05 ; Penolakan (Lagi)

19K 1.3K 33
                                    

__________


Taman bermain umum adalah lokasi yang Brisha singgahi malam ini. Kira-kira sudah dua jam, ia masih betah bermain ayunan di tempat sepi itu. Anak-anak yang tadi seliweran, semuanya pulang sebelum Maghrib.

Brisha menggerakkan ayunan ke depan dan ke belakang, tangannya memegang besi pegangan yang sedikit berkarat. Bibirnya tertekuk ke bawah, memikirkan cara lain untuk membujuk Arzhel agar mau pacaran kontrak.

Jika dihitung, Arzhel menolak Brisha sebanyak tujuh kali. Selama itulah Brisha mati-matian menembak tanpa jeda di mana pun.

Saat dipikir ulang, Brisha jadi malu sendiri. Dengan emosi meledak, kakinya menendang kerikil kecil di tanah.

“Sialan! Gue kurang apa lagi, sih? Kalo aja si Arzhel bukan sepupu Ziel, udah gue potong bijinya dari awal! Argghhh, bisa-bisanya dia nolak gue!”

“Hah .... ” Brisha membuang napas muak, rambutnya dijambak frustrasi.

“Ziel, kapan lo buka hati buat gue? Padahal dulu waktu SD, lo sering nemenin gue di saat orang-orang nganggep gue sampah. Sekarang ... kenapa cuma gue yang inget?”

Memandang langit gelap, Brisha tertawa hambar.

“Gak mungkin gue nyerah, kan?”

“Shhh ... a-akhh!”

Spontan Brisha berhenti berayun-ayun. Tubuhnya menegang, ketika desahan aneh mengusik. Ia celingak-celinguk panik, area taman bermain tetap sunyi dan temaram.

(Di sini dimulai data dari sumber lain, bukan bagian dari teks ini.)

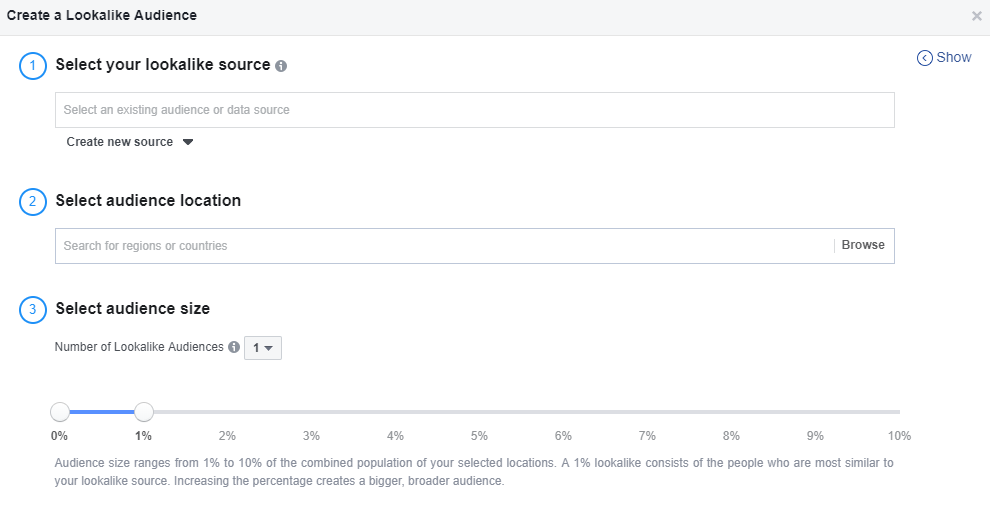The width and height of the screenshot is (990, 517).
Task: Click the circled arrow icon beside Show
Action: click(924, 58)
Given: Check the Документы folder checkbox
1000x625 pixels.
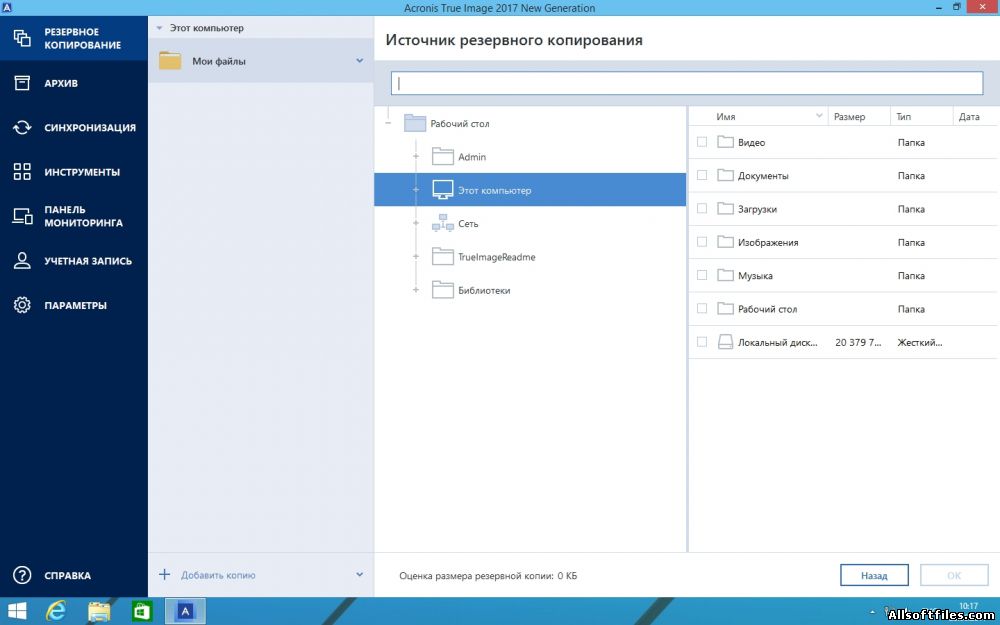Looking at the screenshot, I should [x=702, y=176].
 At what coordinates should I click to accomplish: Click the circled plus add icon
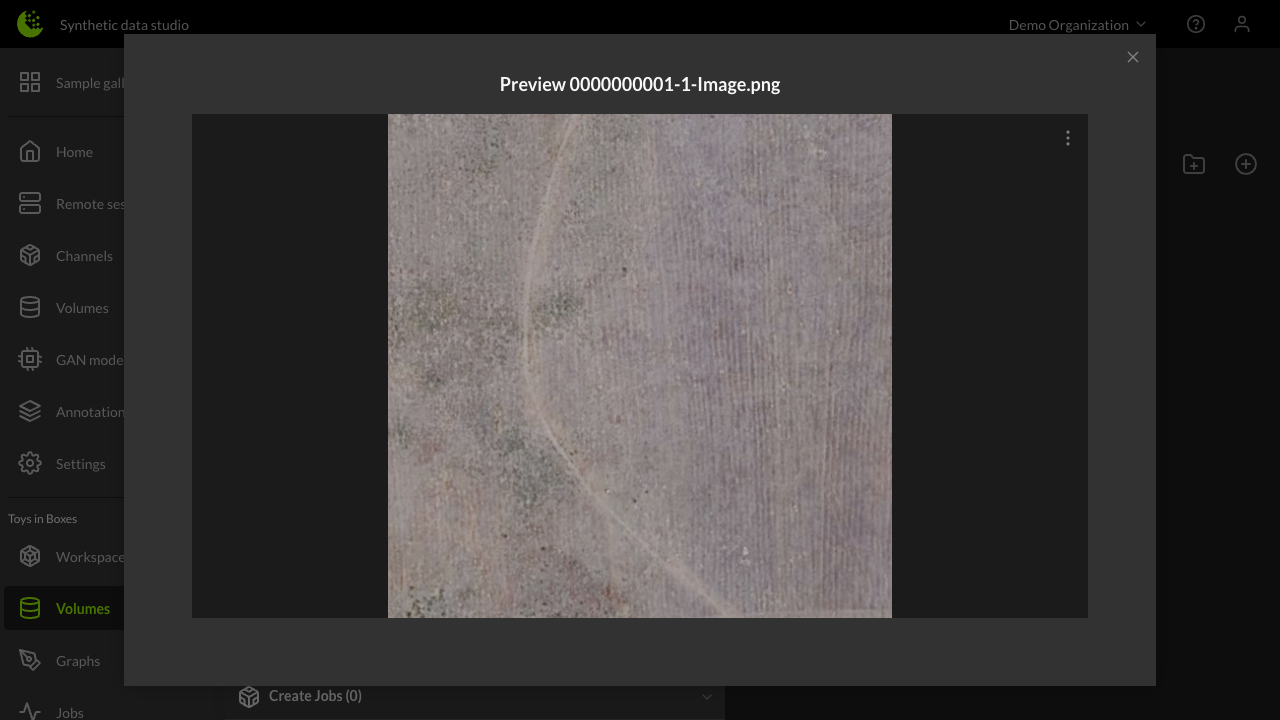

“Akhhh ... t-tolong .... ”

“S-siapa di sana?!” jerit Brisha resah, berdiri tegap kala siluet pria berjalan gontai di depan.

Sampai akhirnya, siluet itu tampak sejelas-jelasnya. Brisha melotot, memantau Jaziel yang penuh memar dan bercak darah muncul.

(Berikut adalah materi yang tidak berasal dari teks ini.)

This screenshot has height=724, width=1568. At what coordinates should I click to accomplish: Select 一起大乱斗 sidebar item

Cowok itu terbalut hoodie putih, hingga cairan merah kental terlihat berhamburan. Jaziel mendesah kesakitan, lalu ambruk tak berdaya di hadapan Brisha.

“Z-ziel? Lo kenapa? Ada yang ngehajar lo?!” tanya Brisha cemas, sigap memangku kepala Jaziel di atas pahanya.

“Bawa ... gue ... s-sekarang,” cicit Jaziel, matanya yang lebam bekas tonjokan sudah memburam.

“O-oke! Oke, gue bawa lo pulang. Lo harus kuat, Ziel!”

Meski dilanda seribu tanda tanya, secepatnya Brisha membopong tubuh Jaziel yang dua kali lipat lebih besar. Kondisi wajahnya memprihatinkan, terdapat luka robek di dahi dan mimisan di hidung. Sudut bibir Jaziel memar keunguan.

Ingin sekali Brisha bertanya banyak, tapi bukan waktu yang tepat untuk mendesak Jaziel menjawab.

“Ziel, maaf. Cuma ini yang gue bisa,” lirih Brisha selagi membopong Jaziel.

Tidak ada jawaban. Jaziel telah terlelap dengan deru napas yang mulai tenang.

“Pingsan?” gumam Brisha. “Hufthh, oke. Sekarang gue harus bawa Ziel pulang! Ini kesempatan gue buat ngelindungin dan nyelamatin Ziel!”

“Tunggu.”

Suara itu, Brisha kenal milik siapa. Kepalanya tertoleh ke samping, menangkap raga tinggi yang memakai baju taekwondo. Berjalan mendekat dengan tatapan sengit.

“A-arzhel, jangan-jangan lo berantem sama Ziel? Lo yang bikin dia babak belur?!” tanya Brisha menggeram.

Sebelah alis Arzhel terangkat, sedikit melirik Jaziel yang tidak sadarkan diri. Kemudian mendengus ringan.

“Bukan gue,” sanggah Arzhel, maju perlahan.

“Tapi kenapa Ziel kayak gini?! Lo juga kenapa dateng ke sini? Berarti lo yang ngehajar dia, kan? Hah?!” bentak Brisha gemetar.